Happy Herbivore has enjoyed over 2 million pages views since January 1st. Roughly 65,000 unique people visit this website every month. Let's be frank, that's a crap ton of traffic. (Thanks Herbies!)
Yet when I ran ads like many other bloggers, I only made a couple hundred bucks a month. That's a far cry from enough to live on. (I ultimately decided the ads were so ugly and annoying I'd rather just give up those few hundred bucks and remove them.)
Maybe other bloggers get boatloads of more traffic than me and maybe they have slightly better ad deals, but I just find it all suspect, especially after reading this article on Copyblogger, "Why You Can't Make Money Blogging." The article points out a blog got half a million visitors one day, and still, for the total month, the blogger only made $1,000 bucks in ads. Umm...
So as much as I love this blog -- it doesn't pay the bills. In fact it does the opposite. It costs a lot (a lot!) of money to run happyherbivore.com. I'd say somewhere North of $200 a month.
For the past four years (happy 4th birthday, Happy Herbivore!) we've ran Happy Herbivore at a loss because Scott & I wanted Happy Herbivore so badly. We both believed in what I was doing and the changes we could make... the people we could help... the talent that I needed to share.
That's why we're asking for donations with the Meal Plans. We're hoping with your donation we can offset some of the costs associated with running this website. Think of your donation as a tip, a thank you for our efforts -- and a way to support this community and website.

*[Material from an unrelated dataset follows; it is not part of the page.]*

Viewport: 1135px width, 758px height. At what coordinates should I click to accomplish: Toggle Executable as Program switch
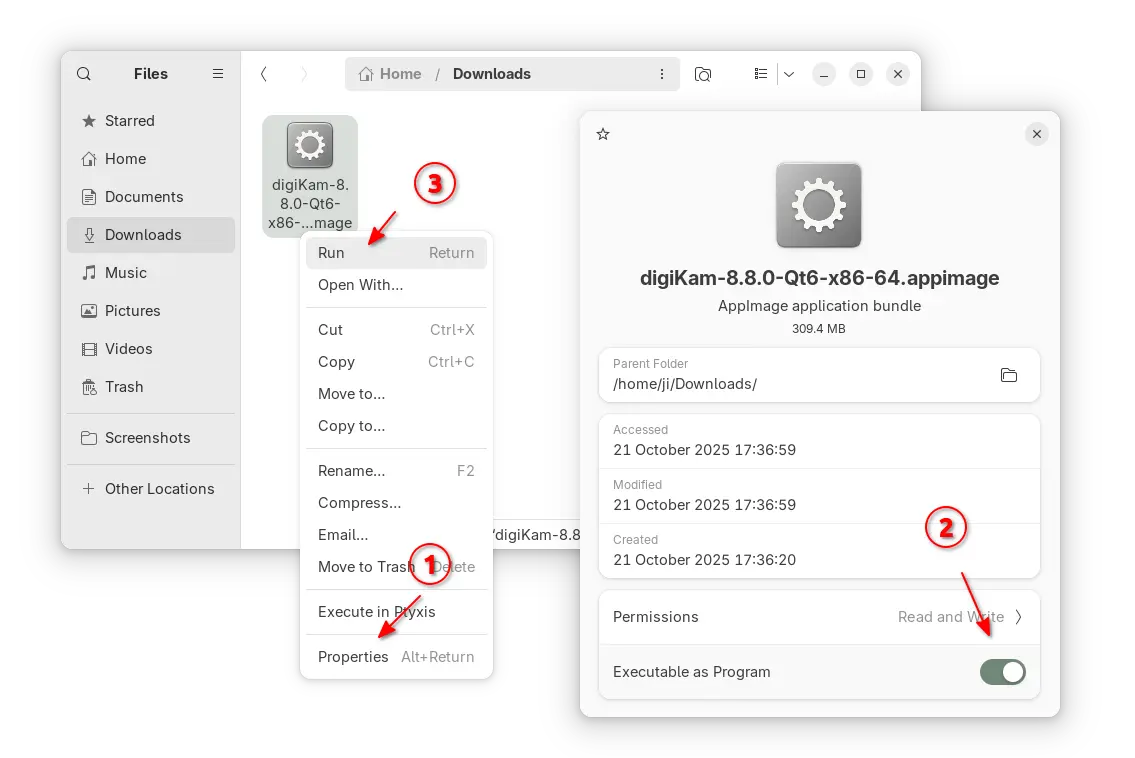pyautogui.click(x=1002, y=672)
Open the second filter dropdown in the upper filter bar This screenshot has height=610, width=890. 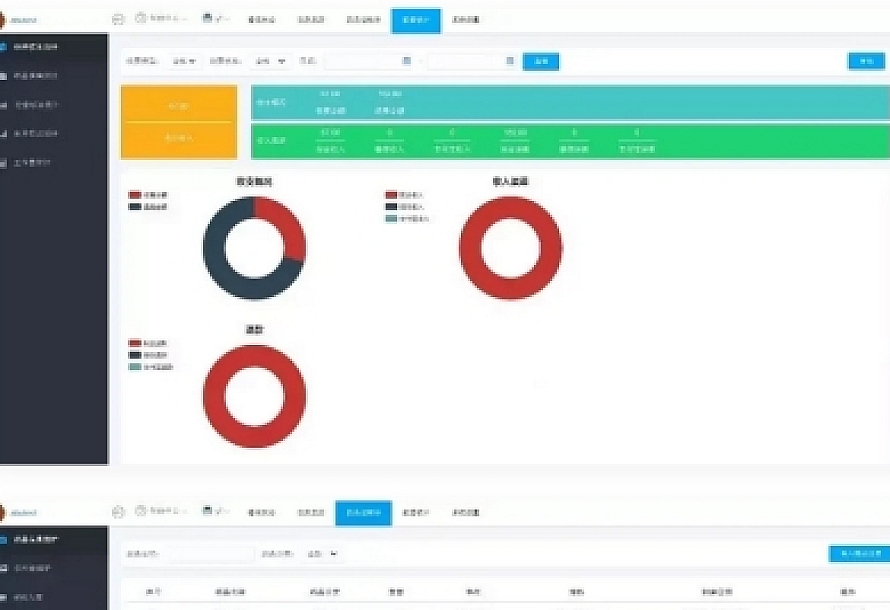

All donations are greatly appreciated.
But what about my books?!
I got the deal for my first book, The Happy Herbivore Cookbook, in October 2009. It's October 2011 and I just saw my first royalty check last week. It's been two years -- two years! and I finally saw some money for my work --- and no, it wasn't a big pay day. While it was a nice little something, it is by no means enough to live on. At best it is the equivalent to a few months salary. Like I've said before, there is no money in writing cookbooks -- even bestsellers. I do it because it's my passion.
But there is more to the finances than that. When I was writing my first book, and my second, I had to take a leave of absence from work and for four months (twice!) I didn't make any money. Scott & I lived in a tiny -tiny- studio and gave up any unnecessary expense -- like cable -- when I wrote my first book. We were better prepared for the second (we'd saved up some money in anticipation) but still, it was rough.
I often look back at all we put into and gave up for Happy Herbivore. The sacrifices we made. Was it worth it? Yes! But I won't lie. There were periods where I wanted to quit. Give up. Surrender.
I'd worked so hard and for so long and I was so tired of being so broke. Maybe I'd had my go at it, and it didn't work, time to move on... but my passion kept me rooted. I would always remember why I started it all in the first place and then I'd put away my white flag.
I was committed to my helping others eat better and damnit, I was going to keep doing it - whatever the cost. I told myself that success is not given, it is earned, and I had to keep hustling. Keep trying. Keep working. Do what I do because I love it and because truthfully, I don't want to do anything else.
For four years I've worked 16 hrs a day, 7 days a week. I eat, drink and sleep Happy Herbivore... and that's one of the reason why I needed to go to Europe for a month... because it was getting unhealthy.
To finally answer the question: yes. Now, after four years of debt and struggles and financial crisis, yes, I am finally supporting myself with Happy Herbivore. It happened very recently - in the last month. I'm still making a very modest (very modest!) living, but it's enough that I no-longer have to work at another job full-time.
I'm still taking on some freelance assignments here and there, but I hope as Happy Herbivore continues to grow (with your help!) one day this will be my only job.
Allow me to close this post by thanking all of you. You made living my own dream possible. I hope to repay the favor someday.